• _SUPPLIED MATERIAL_:
- - -

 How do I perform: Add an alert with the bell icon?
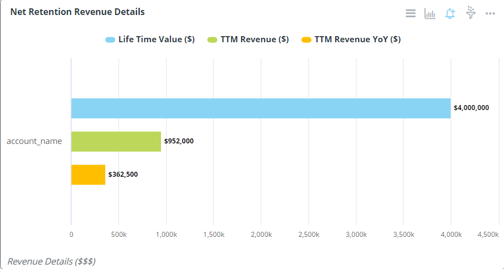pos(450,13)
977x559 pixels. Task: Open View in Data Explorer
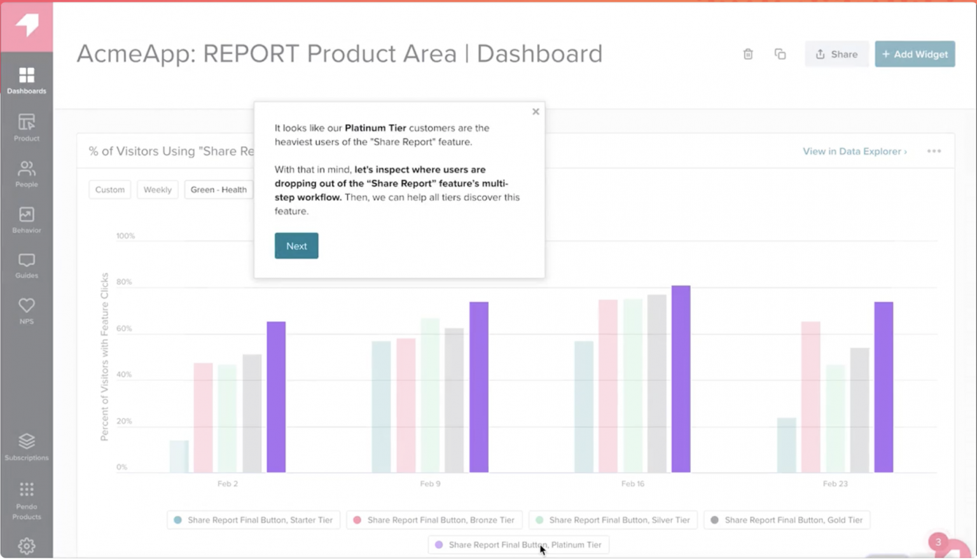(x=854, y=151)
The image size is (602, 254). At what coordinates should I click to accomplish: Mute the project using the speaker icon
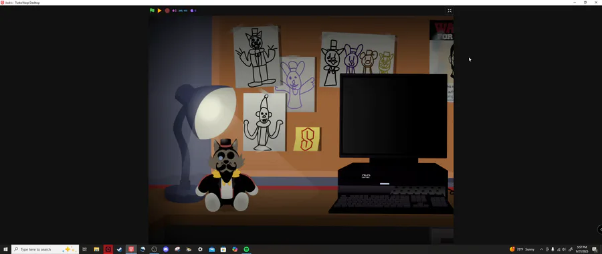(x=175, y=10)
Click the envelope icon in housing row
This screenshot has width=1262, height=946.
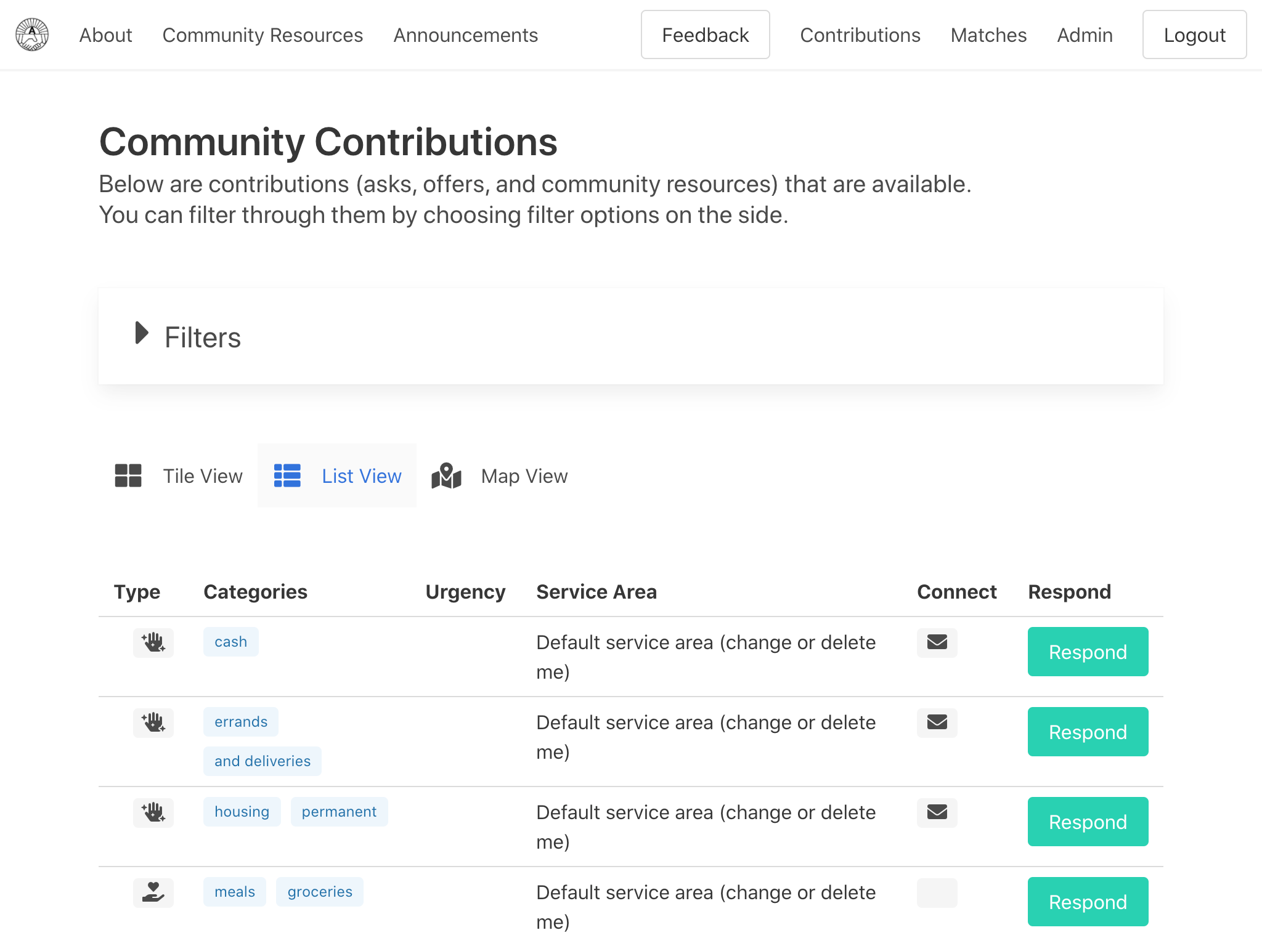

- - -

• _WORK INSTRUCTIONS_: Lay out every line of the entries above as a Markdown table with the columns "Row" and "Line text," numbering the rows in order. Skip blank lines and leave the pictures out.

• _CORRECT ANSWER_:
| Row | Line text |
|---|---|
| 1 |  How do I perform: Add an alert with the bell icon? |
| 2 | pos(450,13) |
| 3 | 977x559 pixels. Task: Open View in Data Explorer |
| 4 | (x=854, y=151) |
| 5 | The image size is (602, 254). At what coordinates should I click to accomplish: Mute the project using the speaker icon |
| 6 | (x=175, y=10) |
| 7 | Click the envelope icon in housing row |
| 8 | This screenshot has width=1262, height=946. |